Conhecido por transformar a história da tecnologia ao fundar a Microsoft, Bill Gates (70) voltou a ocupar o centro do debate público mundial em maio do ano passado por um motivo bem diferente do software.
O empresário norte-americano anunciou que pretende doar 99% de sua fortuna pessoal, estimada em US$ 108 bilhões (cerca de R$ 615 bilhões), ao longo dos próximos 20 anos, destinando os recursos à Gates Foundation, organização voltada ao combate à pobreza extrema e a doenças evitáveis.

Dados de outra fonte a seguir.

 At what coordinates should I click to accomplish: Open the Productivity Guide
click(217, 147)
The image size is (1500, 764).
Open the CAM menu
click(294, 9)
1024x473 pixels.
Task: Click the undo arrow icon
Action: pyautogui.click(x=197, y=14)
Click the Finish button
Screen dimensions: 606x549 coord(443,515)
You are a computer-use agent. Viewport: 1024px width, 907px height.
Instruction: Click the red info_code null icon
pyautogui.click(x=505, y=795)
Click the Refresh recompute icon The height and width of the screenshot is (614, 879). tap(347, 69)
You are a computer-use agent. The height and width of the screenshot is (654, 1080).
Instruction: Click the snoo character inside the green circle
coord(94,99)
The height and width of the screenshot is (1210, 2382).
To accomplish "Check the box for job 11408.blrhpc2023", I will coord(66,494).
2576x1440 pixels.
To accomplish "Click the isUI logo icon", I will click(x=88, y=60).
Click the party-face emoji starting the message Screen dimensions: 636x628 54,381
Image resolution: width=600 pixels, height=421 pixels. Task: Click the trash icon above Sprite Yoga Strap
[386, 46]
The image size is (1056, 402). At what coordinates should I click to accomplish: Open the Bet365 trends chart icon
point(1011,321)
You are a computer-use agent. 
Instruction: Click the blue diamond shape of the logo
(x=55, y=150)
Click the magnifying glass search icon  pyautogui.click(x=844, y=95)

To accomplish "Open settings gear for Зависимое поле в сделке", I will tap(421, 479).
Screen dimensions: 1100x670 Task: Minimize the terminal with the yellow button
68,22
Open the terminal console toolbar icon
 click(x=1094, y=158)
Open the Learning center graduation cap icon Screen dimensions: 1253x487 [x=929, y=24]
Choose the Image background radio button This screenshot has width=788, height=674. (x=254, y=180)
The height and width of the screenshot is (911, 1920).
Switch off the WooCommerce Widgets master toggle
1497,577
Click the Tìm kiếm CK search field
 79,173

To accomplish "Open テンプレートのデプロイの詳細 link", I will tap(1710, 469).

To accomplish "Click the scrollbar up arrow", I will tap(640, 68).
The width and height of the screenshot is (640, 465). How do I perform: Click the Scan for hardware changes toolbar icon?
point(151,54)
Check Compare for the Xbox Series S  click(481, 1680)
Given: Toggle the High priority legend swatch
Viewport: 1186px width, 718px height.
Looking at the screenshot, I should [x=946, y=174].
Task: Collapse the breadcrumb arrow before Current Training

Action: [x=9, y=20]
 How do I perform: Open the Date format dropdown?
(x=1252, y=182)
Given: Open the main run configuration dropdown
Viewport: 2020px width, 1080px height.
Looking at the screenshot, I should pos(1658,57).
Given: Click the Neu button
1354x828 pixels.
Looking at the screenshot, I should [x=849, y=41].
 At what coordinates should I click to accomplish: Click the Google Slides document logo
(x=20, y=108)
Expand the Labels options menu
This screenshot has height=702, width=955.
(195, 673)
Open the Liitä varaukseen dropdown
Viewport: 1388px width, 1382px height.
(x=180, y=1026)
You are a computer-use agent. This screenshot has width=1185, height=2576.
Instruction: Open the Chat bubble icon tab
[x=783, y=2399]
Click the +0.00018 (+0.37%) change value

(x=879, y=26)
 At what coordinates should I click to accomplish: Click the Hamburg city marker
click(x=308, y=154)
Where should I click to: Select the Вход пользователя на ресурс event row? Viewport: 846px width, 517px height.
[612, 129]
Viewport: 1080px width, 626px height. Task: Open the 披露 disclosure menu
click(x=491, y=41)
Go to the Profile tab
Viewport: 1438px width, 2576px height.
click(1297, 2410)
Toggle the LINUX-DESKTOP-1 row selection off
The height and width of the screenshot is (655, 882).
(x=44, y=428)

Segundo Gates, somadas as doações pessoais e os recursos já administrados pela fundação, cerca de US$ 200 bilhões (aproximadamente R$ 1,1 trilhão) deverão ser investidos em ações humanitárias até 2045, ano em que a entidade encerrará definitivamente suas atividades. A declaração foi feita durante o evento que marcou os 25 anos da fundação, criada em 2000 ao lado de sua então esposa, Melinda French Gates (61), e posteriormente reforçada pela adesão do investidor Warren Buffett (95).
O anúncio ocorre em um momento que Gates classificou como “trágico”: a redução da ajuda internacional por parte de governos de países ricos. Para ele, esses cortes podem reverter décadas de progresso na saúde global, especialmente na redução da mortalidade infantil. “Meu sonho é que, quando as pessoas leiam a palavra ‘malária’, elas se perguntem o que era isso”, afirmou, ao defender investimentos contínuos no combate a doenças como malária, poliomielite, sarampo e AIDS.
Crítica aos EUA e iniciativa global
Em tom contundente, Gates criticou a diminuição de programas de ajuda humanitária dos Estados Unidos e fez declarações diretas sobre o impacto dessas decisões. Em entrevista ao Financial Times, chegou a afirmar que “a imagem do homem mais rico do mundo matando as crianças mais pobres do mundo não é bonita”, em referência a Elon Musk (54), que lidera um órgão do governo americano voltado ao corte de custos. Apesar disso, ponderou que as decisões finais cabem ao Congresso dos EUA, não a indivíduos isoladamente.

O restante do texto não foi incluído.